Copy out the entries below word for word, from the line containing "transform [412, 1053]" down to the last line of the entries, with both ends included.
-=-=-
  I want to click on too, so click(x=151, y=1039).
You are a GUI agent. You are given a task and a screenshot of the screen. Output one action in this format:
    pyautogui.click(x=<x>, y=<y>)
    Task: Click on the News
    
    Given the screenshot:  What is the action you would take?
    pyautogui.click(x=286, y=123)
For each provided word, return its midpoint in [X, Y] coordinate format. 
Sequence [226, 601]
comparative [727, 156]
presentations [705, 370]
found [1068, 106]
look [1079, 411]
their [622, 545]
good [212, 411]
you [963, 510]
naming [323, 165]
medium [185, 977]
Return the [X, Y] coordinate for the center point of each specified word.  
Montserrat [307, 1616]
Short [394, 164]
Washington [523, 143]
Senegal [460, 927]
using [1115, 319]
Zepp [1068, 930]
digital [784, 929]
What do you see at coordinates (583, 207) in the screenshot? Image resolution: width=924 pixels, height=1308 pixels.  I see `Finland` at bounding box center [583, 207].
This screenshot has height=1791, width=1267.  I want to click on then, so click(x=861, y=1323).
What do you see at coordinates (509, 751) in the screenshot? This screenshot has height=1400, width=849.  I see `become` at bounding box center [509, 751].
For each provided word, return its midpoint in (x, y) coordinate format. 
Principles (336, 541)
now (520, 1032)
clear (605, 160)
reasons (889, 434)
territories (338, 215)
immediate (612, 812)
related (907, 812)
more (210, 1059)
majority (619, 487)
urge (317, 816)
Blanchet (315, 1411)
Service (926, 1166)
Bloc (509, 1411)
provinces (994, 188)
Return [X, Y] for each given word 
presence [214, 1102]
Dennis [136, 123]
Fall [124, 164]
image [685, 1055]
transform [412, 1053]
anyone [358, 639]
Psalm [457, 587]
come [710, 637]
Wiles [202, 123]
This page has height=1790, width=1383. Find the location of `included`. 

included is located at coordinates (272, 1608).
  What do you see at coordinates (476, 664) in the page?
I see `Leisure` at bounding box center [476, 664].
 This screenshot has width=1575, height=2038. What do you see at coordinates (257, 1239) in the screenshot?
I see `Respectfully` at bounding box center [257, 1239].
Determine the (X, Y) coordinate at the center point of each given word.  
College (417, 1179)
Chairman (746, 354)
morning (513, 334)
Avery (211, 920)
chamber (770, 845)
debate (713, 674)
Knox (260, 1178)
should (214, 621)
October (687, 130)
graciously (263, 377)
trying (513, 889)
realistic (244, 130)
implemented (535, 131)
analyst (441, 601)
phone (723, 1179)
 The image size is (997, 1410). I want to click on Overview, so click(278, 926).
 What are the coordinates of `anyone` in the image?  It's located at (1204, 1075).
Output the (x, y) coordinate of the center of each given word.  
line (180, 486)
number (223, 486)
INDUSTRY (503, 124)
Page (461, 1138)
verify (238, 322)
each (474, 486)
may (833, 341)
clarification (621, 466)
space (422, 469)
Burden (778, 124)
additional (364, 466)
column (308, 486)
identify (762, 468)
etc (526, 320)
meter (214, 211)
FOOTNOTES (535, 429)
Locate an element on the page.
-=-=-
EXERCISE SOLUTION:
transform [412, 1053]
anyone [358, 639]
Psalm [457, 587]
come [710, 637]
Wiles [202, 123]
This page has height=1790, width=1383. Find the location of `included`. 

included is located at coordinates (272, 1608).
  What do you see at coordinates (476, 664) in the page?
I see `Leisure` at bounding box center [476, 664].
 This screenshot has width=1575, height=2038. What do you see at coordinates (257, 1239) in the screenshot?
I see `Respectfully` at bounding box center [257, 1239].
Determine the (X, Y) coordinate at the center point of each given word.  
College (417, 1179)
Chairman (746, 354)
morning (513, 334)
Avery (211, 920)
chamber (770, 845)
debate (713, 674)
Knox (260, 1178)
should (214, 621)
October (687, 130)
graciously (263, 377)
trying (513, 889)
realistic (244, 130)
implemented (535, 131)
analyst (441, 601)
phone (723, 1179)
 The image size is (997, 1410). I want to click on Overview, so click(278, 926).
 What are the coordinates of `anyone` in the image?  It's located at (1204, 1075).
Output the (x, y) coordinate of the center of each given word.  
line (180, 486)
number (223, 486)
INDUSTRY (503, 124)
Page (461, 1138)
verify (238, 322)
each (474, 486)
may (833, 341)
clarification (621, 466)
space (422, 469)
Burden (778, 124)
additional (364, 466)
column (308, 486)
identify (762, 468)
etc (526, 320)
meter (214, 211)
FOOTNOTES (535, 429)
Locate an element on the page.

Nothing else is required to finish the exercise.